Biodiversity: Property Development

(asked on 24th June 2020) - View Source

Question to the Department for Environment, Food and Rural Affairs:

To ask the Secretary of State for Environment, Food and Rural Affairs, what steps he is taking to ensure that the outcomes of biodiversity net gain are (a) monitored and (b) enforced.


Answered by
Rebecca Pow Portrait
Rebecca Pow
Parliamentary Under-Secretary (Department for Environment, Food and Rural Affairs)
This question was answered on 3rd July 2020

The Government’s response to the net gain consultation, which was published last year, acknowledged the importance of effective monitoring and enforcement in securing meaningful gains for nature and communities.

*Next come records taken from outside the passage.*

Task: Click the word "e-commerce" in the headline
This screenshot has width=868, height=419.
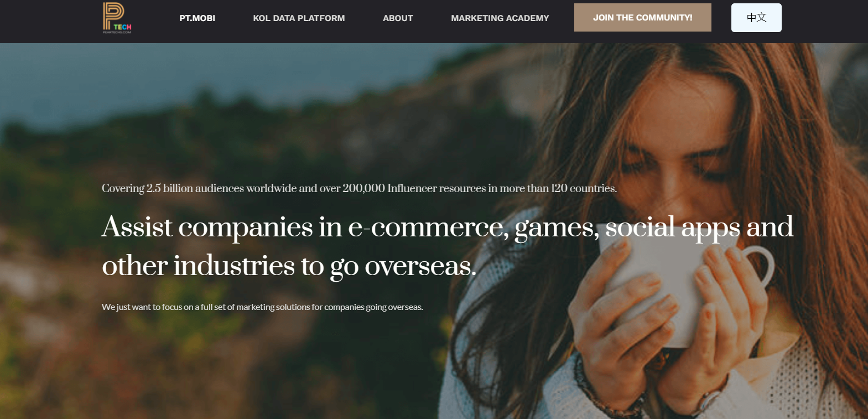Action: coord(428,227)
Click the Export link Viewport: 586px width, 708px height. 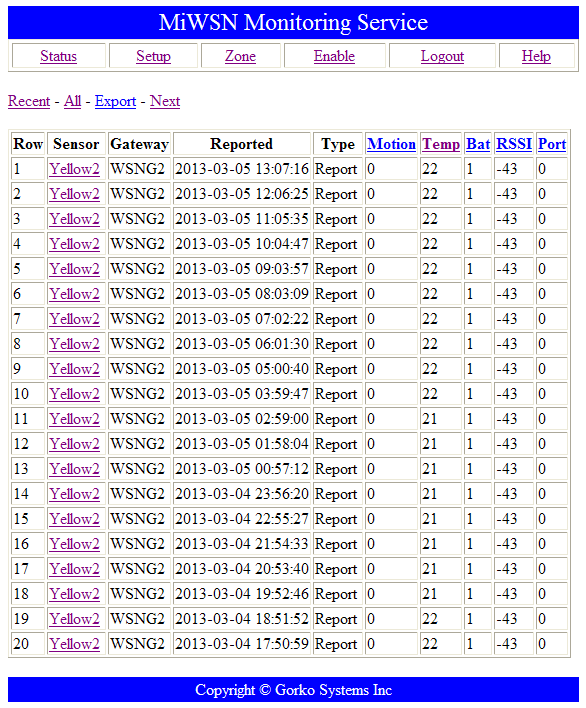coord(115,101)
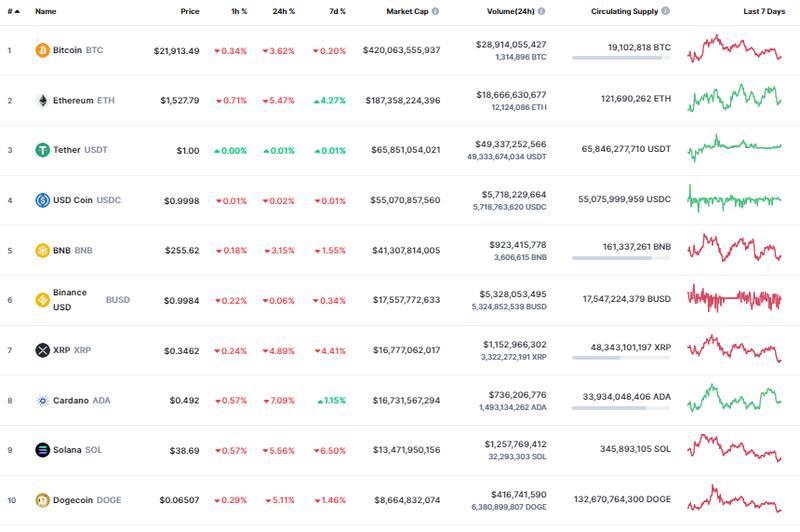
Task: Click the Cardano logo icon
Action: pos(42,400)
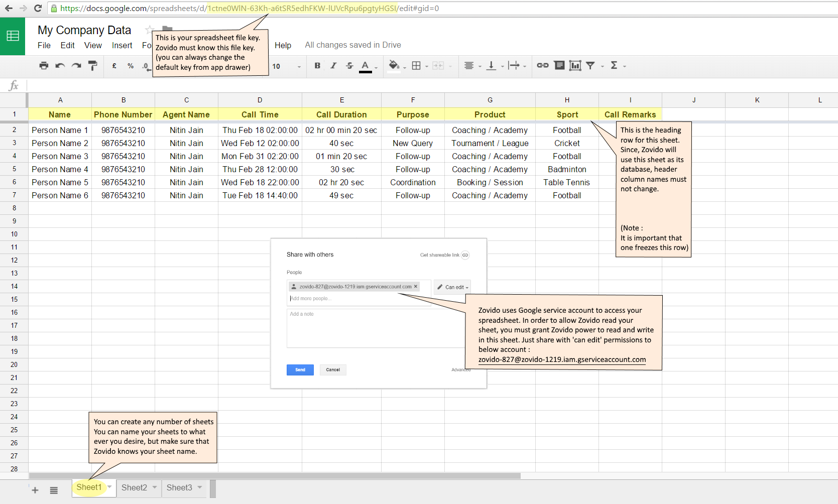Insert a chart from the toolbar
838x504 pixels.
(575, 66)
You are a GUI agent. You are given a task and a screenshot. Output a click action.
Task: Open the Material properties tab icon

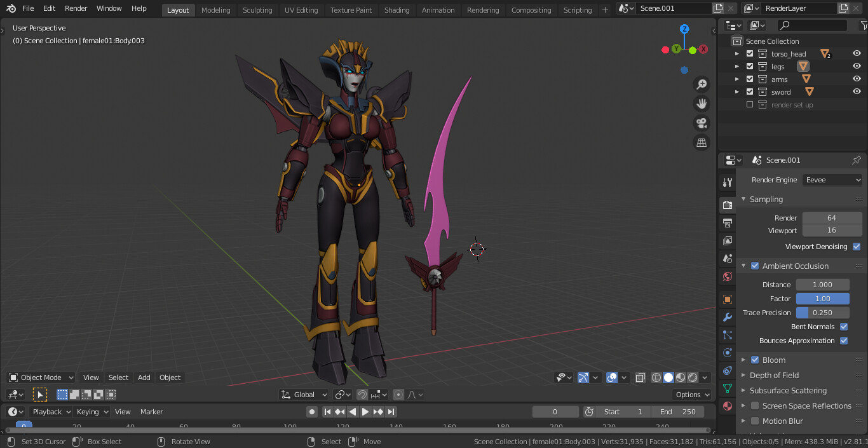coord(728,406)
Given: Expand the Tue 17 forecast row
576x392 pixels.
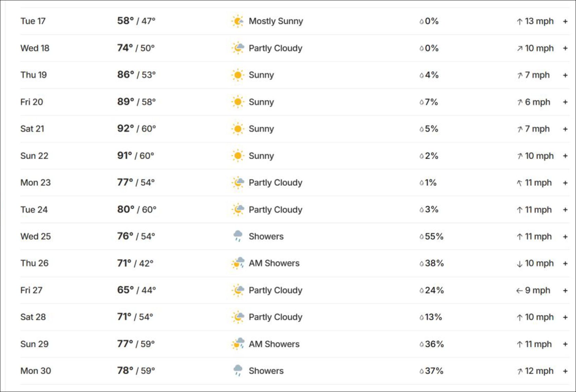Looking at the screenshot, I should coord(565,21).
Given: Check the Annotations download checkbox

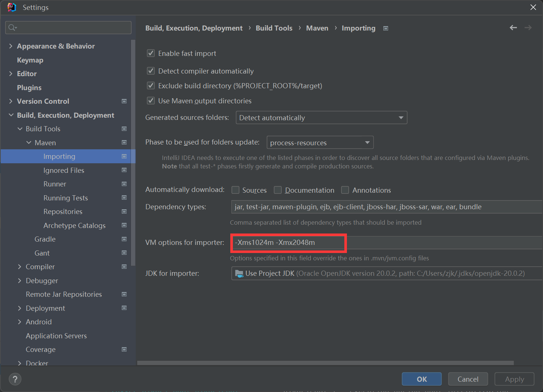Looking at the screenshot, I should [345, 190].
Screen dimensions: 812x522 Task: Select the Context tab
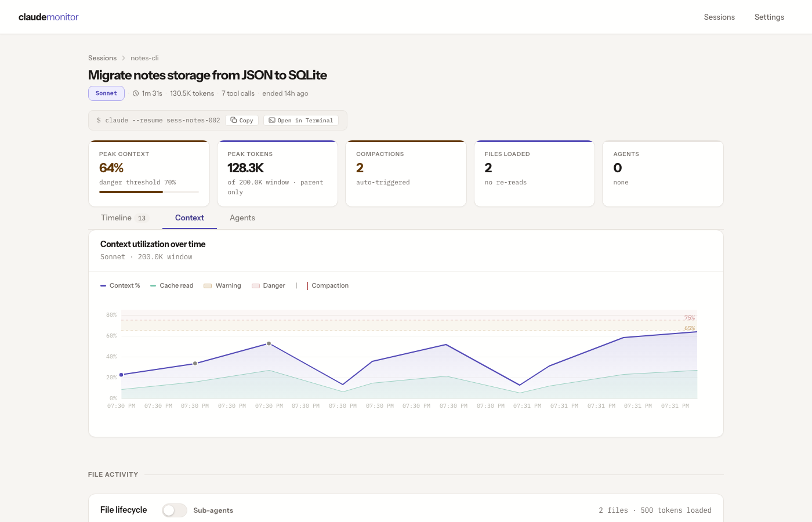point(190,218)
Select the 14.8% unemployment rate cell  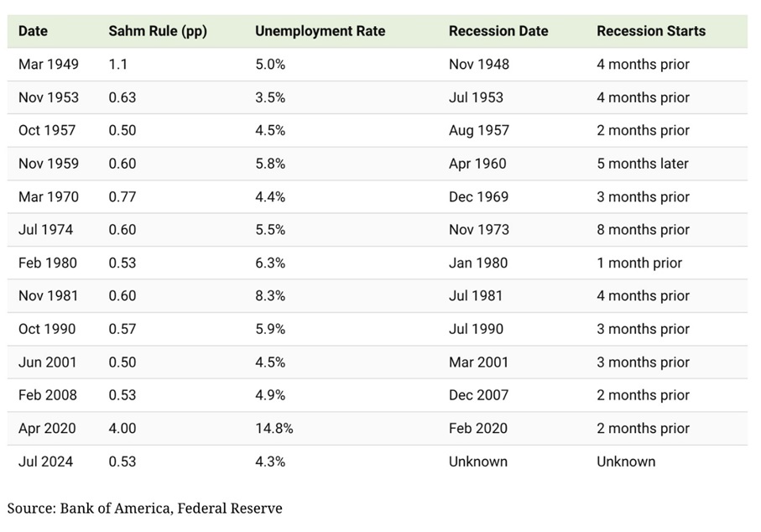[274, 428]
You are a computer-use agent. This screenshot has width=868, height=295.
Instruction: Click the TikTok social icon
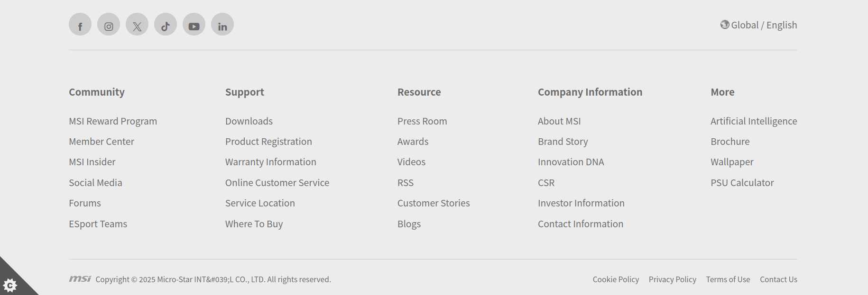(166, 25)
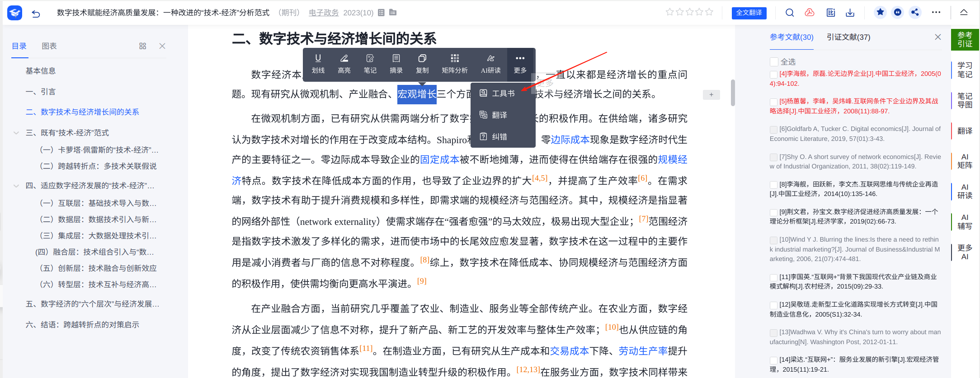This screenshot has width=980, height=378.
Task: Switch to the 引证文献(37) tab
Action: tap(848, 37)
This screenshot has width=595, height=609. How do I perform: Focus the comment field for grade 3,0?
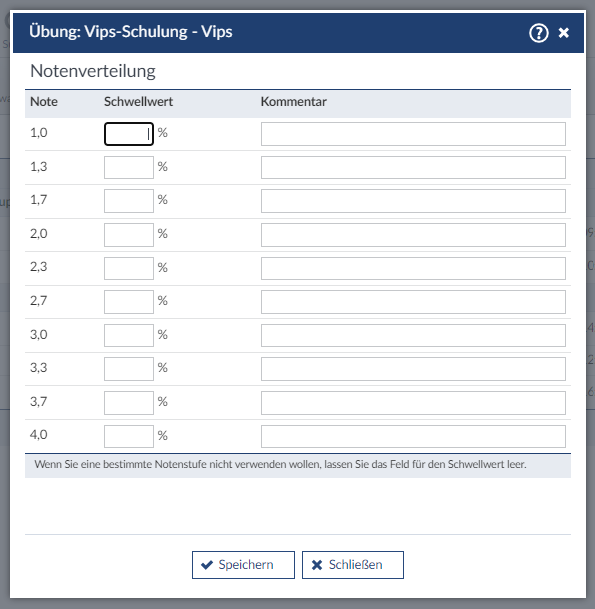point(413,335)
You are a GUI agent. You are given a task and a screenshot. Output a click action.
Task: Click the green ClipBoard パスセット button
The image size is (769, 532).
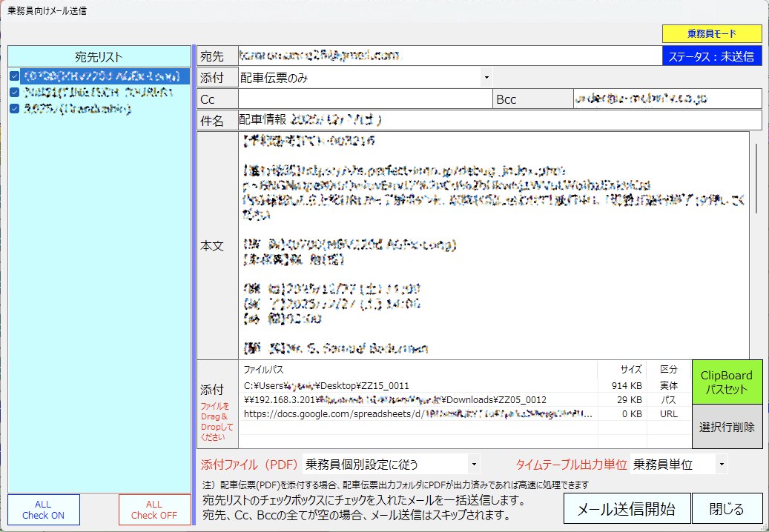[x=727, y=382]
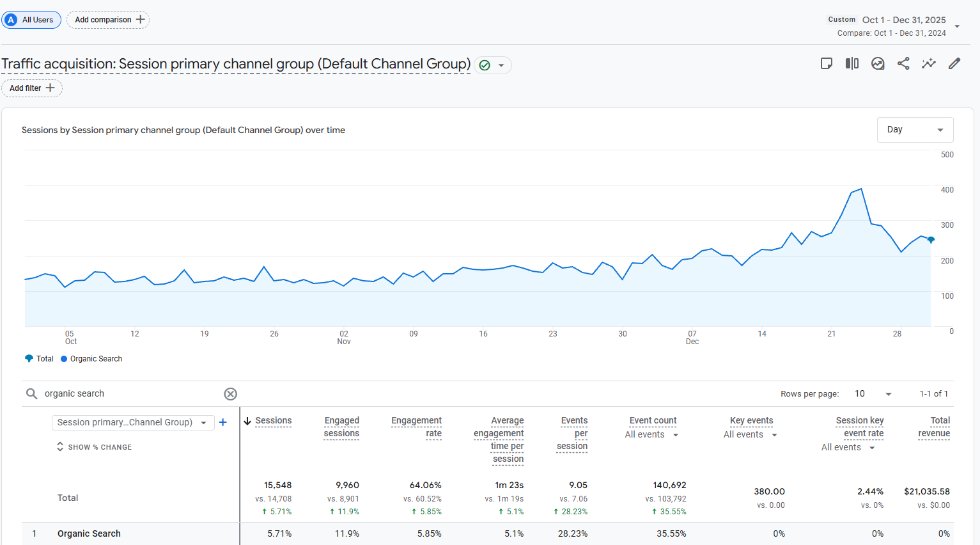The image size is (980, 545).
Task: Toggle SHOW % CHANGE in the table
Action: [94, 447]
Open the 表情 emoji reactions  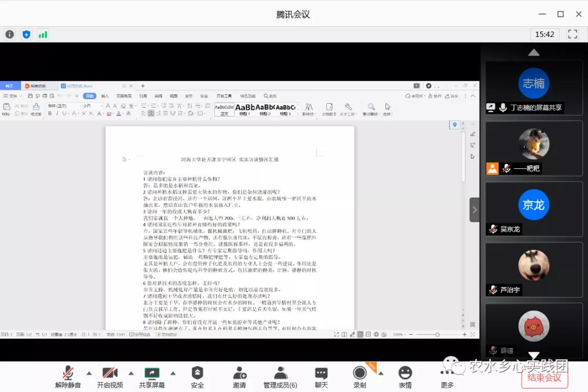[405, 377]
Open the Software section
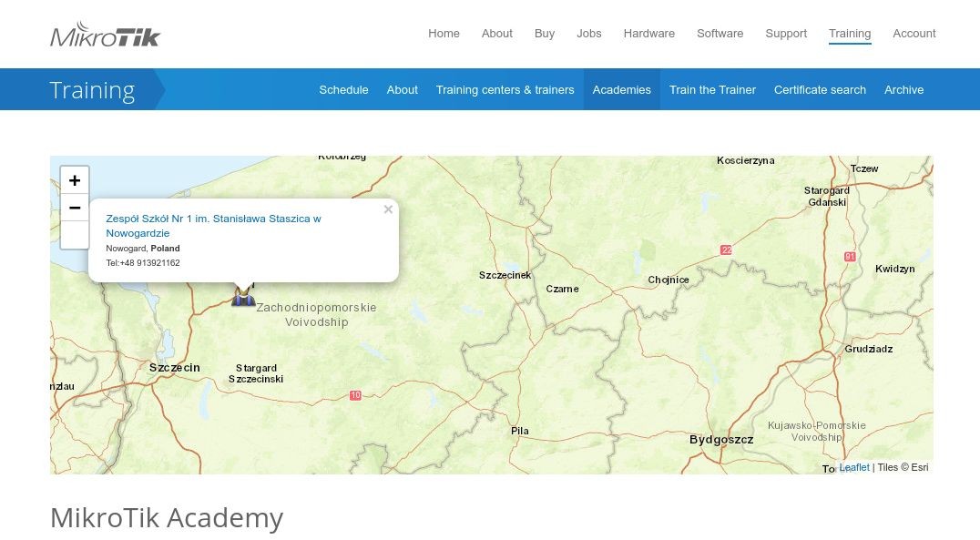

The Environment Bill includes provisions for a public register of habitat improvement sites. This will provide an accessible public record of habitat enhancements undertaken outside the development site. This register will, as a minimum, detail the location of compensation sites, how many units and of what habitat types are created, and the planning reference of the development to which the units relate.

For delivery of habitats within development sites, planning application data is routinely published by local authorities and will provide key information about how new developments will achieve biodiversity net gain.

The Government does not propose to introduce new enforcement mechanisms for net gain; existing enforcement mechanisms in the planning system will be used. The exception to this is where habitats are secured by conservation covenants. In these cases responsibility for monitoring and enforcement would sit with the organisation that holds the covenant.